# Palouse Falls, monochrome



## EOBeav (Sep 17, 2011)

Palouse Falls, Monochrome by Rick.Scheibner, on Flickr


----------



## kubelik (Sep 18, 2011)

Great shot there EOB, I always like a good b+w landscape


----------



## LuCoOc (Sep 18, 2011)

nice shot!
what gear did you use and what were the settings?


----------



## EOBeav (Sep 22, 2011)

LuCoOc said:


> nice shot!
> what gear did you use and what were the settings?


Thank you for the compliment. Let's see, what gear: 450D, 17-40mm f/4 L, and probably a polarizer. Although, under the lighting conditions, the CPF was probably of limited use, other than to prolong the shutter speed. Settings were 20 seconds at f/11 and ISO 100, 35mm focal length. I took it Halloween Evening of last year. 

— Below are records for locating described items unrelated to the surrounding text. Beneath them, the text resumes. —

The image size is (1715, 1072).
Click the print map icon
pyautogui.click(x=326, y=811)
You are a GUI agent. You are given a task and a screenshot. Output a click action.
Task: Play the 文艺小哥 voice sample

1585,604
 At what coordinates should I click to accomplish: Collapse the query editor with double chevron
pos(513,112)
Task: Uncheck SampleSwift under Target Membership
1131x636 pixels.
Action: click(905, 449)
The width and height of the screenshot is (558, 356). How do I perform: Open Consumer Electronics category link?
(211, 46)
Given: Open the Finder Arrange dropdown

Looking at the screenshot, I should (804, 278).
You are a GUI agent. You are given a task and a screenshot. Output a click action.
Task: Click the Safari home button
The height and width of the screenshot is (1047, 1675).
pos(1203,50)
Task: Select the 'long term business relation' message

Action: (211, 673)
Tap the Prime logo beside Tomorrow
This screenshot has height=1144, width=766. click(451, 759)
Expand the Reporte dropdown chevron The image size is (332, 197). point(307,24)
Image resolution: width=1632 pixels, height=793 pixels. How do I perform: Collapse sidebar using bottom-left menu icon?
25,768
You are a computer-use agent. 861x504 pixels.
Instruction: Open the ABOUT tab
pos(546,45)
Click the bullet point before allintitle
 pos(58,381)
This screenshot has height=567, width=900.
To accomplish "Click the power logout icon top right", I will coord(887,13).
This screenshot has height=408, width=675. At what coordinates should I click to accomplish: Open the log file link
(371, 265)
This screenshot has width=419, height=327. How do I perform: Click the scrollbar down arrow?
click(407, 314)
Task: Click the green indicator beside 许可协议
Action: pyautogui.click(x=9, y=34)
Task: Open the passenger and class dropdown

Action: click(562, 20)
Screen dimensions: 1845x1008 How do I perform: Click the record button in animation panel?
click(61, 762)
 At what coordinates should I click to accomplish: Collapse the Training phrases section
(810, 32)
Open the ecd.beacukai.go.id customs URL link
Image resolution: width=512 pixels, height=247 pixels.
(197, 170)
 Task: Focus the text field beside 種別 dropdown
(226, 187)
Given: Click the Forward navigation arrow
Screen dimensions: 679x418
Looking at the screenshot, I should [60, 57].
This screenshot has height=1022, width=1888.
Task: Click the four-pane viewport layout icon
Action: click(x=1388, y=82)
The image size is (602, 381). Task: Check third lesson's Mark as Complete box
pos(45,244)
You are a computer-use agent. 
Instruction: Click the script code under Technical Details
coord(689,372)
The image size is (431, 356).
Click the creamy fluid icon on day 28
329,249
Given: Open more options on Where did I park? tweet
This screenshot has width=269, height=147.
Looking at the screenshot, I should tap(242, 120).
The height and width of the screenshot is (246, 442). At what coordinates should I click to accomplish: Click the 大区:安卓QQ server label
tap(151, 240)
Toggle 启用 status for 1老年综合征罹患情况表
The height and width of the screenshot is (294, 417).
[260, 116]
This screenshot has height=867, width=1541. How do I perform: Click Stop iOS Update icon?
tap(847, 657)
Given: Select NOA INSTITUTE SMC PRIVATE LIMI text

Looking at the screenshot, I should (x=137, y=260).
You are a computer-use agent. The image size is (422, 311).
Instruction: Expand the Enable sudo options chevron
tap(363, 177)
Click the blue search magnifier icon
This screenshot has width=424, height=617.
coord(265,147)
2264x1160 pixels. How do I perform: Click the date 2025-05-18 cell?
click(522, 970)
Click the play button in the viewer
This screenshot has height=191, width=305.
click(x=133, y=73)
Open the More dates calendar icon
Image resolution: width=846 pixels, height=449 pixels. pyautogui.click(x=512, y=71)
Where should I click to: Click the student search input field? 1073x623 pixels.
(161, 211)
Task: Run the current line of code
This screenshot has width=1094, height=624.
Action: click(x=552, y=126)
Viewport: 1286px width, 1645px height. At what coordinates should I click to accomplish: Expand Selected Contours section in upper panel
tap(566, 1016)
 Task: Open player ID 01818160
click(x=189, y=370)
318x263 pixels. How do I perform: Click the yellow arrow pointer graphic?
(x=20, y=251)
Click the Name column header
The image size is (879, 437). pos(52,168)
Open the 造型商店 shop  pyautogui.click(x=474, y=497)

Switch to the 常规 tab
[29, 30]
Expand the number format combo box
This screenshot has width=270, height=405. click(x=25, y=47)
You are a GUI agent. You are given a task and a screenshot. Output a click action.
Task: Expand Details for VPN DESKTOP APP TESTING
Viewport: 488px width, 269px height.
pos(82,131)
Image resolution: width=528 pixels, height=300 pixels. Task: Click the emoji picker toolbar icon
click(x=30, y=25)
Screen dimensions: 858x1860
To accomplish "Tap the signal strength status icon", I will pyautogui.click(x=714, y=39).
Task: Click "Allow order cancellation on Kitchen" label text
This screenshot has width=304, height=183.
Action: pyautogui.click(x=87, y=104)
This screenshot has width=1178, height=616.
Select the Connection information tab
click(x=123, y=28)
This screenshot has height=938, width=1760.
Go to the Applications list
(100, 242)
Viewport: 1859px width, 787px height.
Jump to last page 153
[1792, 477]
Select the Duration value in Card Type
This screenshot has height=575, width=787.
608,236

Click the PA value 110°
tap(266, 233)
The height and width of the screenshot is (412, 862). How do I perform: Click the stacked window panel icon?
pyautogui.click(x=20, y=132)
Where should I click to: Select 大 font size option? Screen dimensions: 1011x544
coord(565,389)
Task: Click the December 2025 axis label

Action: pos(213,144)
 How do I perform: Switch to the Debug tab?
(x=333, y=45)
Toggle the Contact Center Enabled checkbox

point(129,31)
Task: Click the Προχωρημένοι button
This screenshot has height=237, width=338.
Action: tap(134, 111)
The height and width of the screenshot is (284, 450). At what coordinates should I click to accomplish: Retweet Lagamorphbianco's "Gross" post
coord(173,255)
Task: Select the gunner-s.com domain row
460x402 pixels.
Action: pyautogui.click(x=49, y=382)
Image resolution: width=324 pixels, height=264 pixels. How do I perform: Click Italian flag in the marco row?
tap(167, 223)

Also, edited in Lighroom, then to Silver Efex Pro 2, then back to Lightroom for a couple more tweaks.


----------



## irphotorumor (Sep 22, 2011)

EOBeav,
I like that milk sipping down the dried out layers of un-spooned Nutella. 
A shot from those same falls finally found a way up on my blog:
http://irbque.blogspot.com/

My version is a little gunpowder drier . 
Cheers,
Ivan


----------